Monday, January 11, 2010

When a word is always wrong

Some people take the point of view that some words are always improper to use because of the social meaning. According to this thinking there isn't any context or history that can make it's use proper. In this world, it is debatable even to repeat the offensive statement to disparage it.

So we get, "He then called him the N.... word".

I disagree with this. I am a true liberal on this point.
If someone is joking, and especially if it is funny, it's ok with me.

If someone is making a serious point and the easiest or more natural way to communicate it is to use inflammatory language, it's ok with me. Perhaps, they could add, "no offense" or "air quotes", but I'm still onboard.

Lastly, just in common everyday language under any situation, I would put any statement in context and determine the significance.

So for instance if a person honestly treats all people equal in every way that we can measure but says something that could be construed as insensitive to whomever, I would give them a pass rather than a person who is an elitist of some type who disparages a group that he generally is at odds with.

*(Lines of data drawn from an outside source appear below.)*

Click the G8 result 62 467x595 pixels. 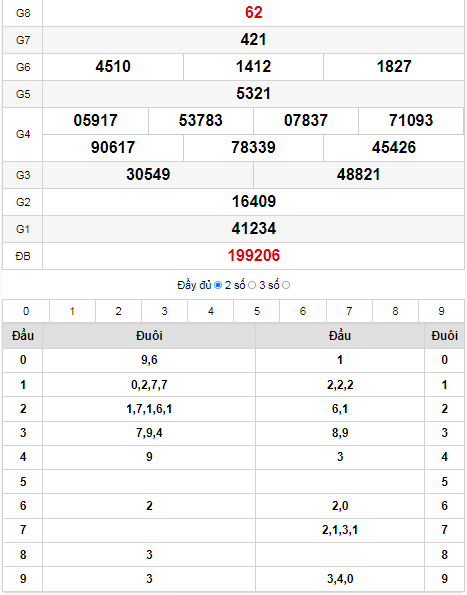coord(254,13)
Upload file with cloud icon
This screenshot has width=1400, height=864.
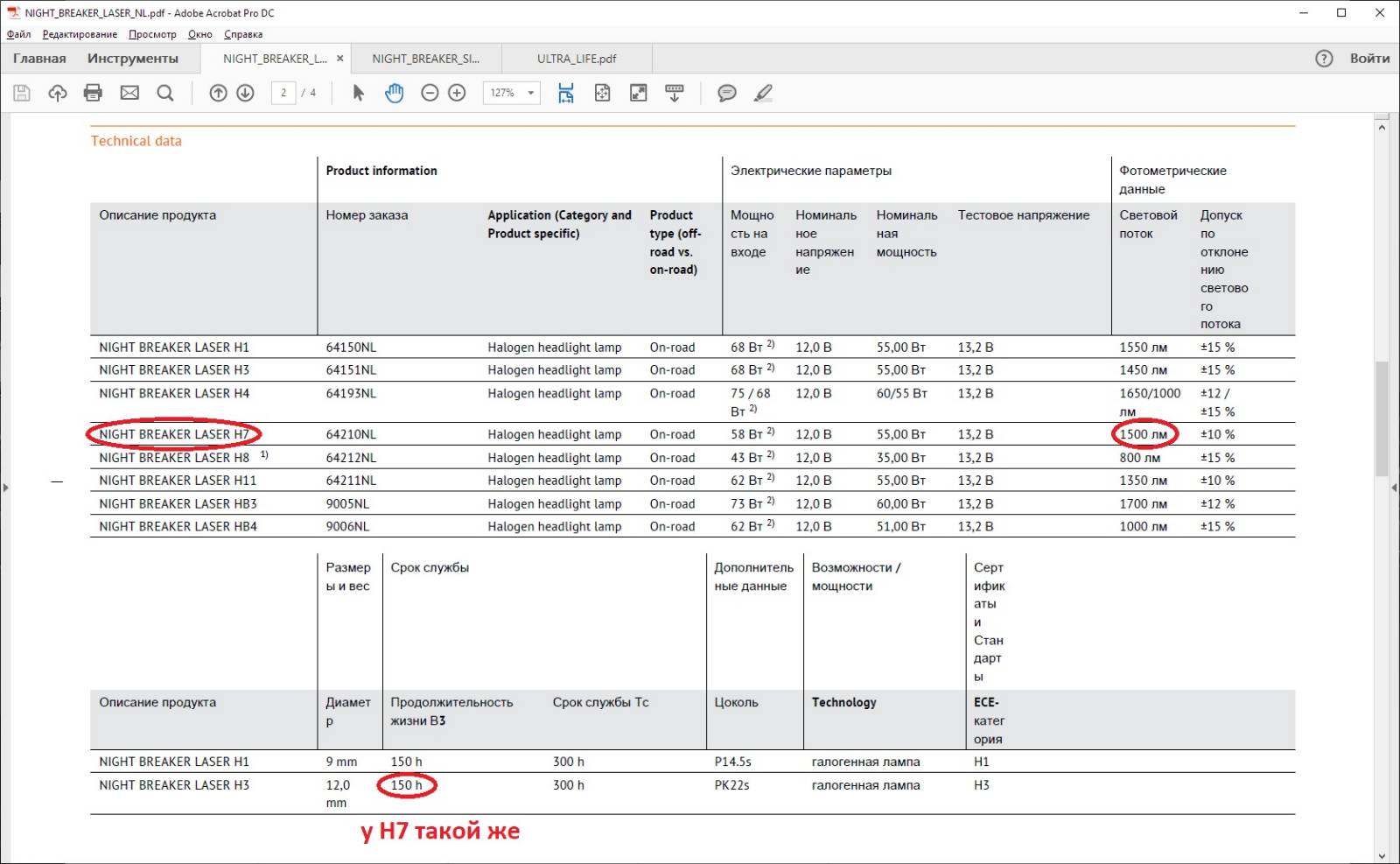click(x=58, y=93)
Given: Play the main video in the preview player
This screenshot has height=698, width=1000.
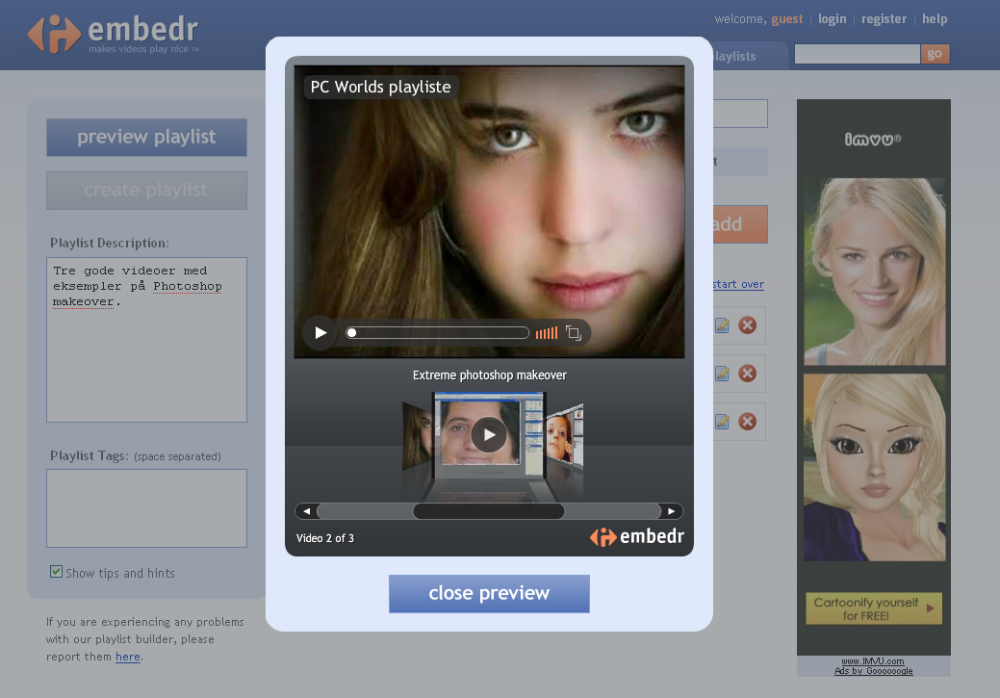Looking at the screenshot, I should [x=320, y=333].
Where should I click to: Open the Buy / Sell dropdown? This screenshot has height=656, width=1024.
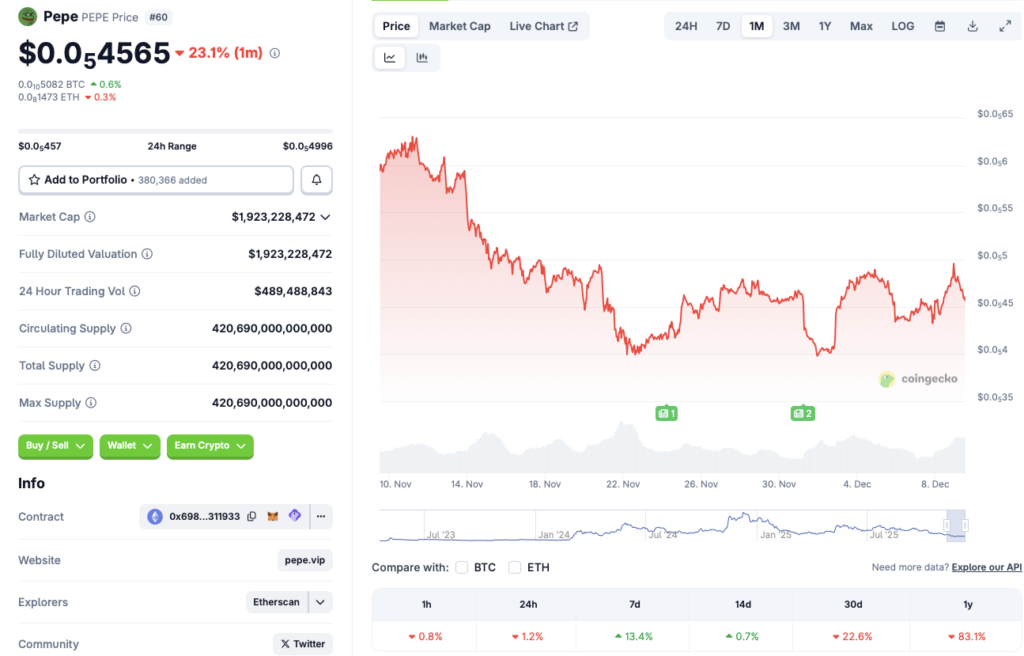pos(55,447)
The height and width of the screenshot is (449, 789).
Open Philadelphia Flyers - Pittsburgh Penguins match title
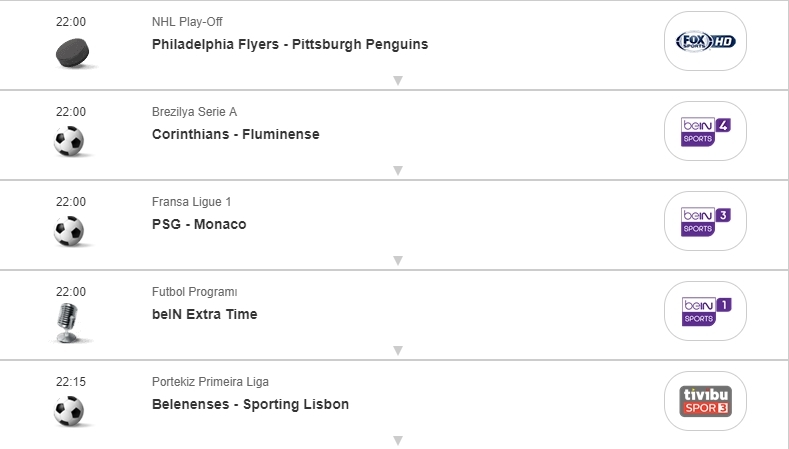(x=290, y=44)
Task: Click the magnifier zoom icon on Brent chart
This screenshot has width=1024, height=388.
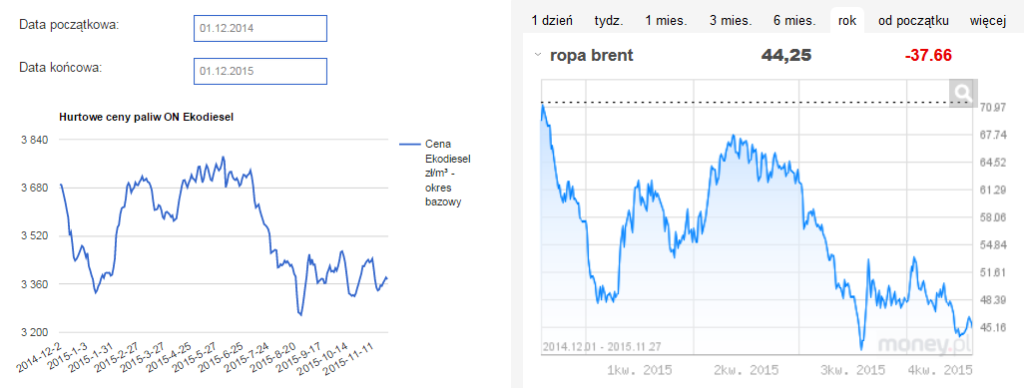Action: coord(963,93)
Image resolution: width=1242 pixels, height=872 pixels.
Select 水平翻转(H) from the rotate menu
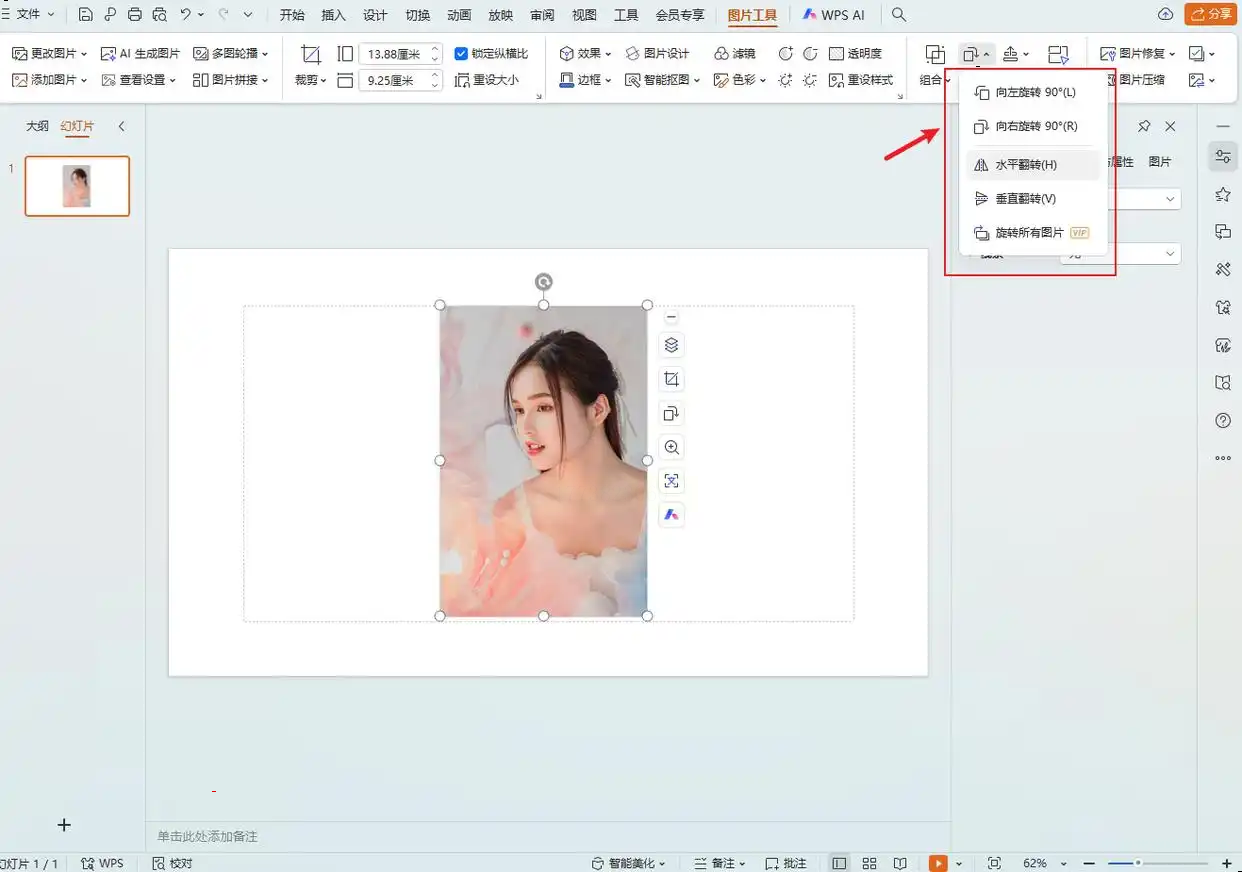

So for the Harry Reid controversy, he gets a pass.

For the Bill Clinton controversy from the book "Game Change" where he is said to have told Ted Kennedy "a few years ago (Obama) would have been getting us coffee" would also get a pass based on his public history EXCEPT he has now made a few statements that could be offensive. I defended him last time, but now I'm wondering if he's scarred from his past.

But as of today, I'll give him a pass.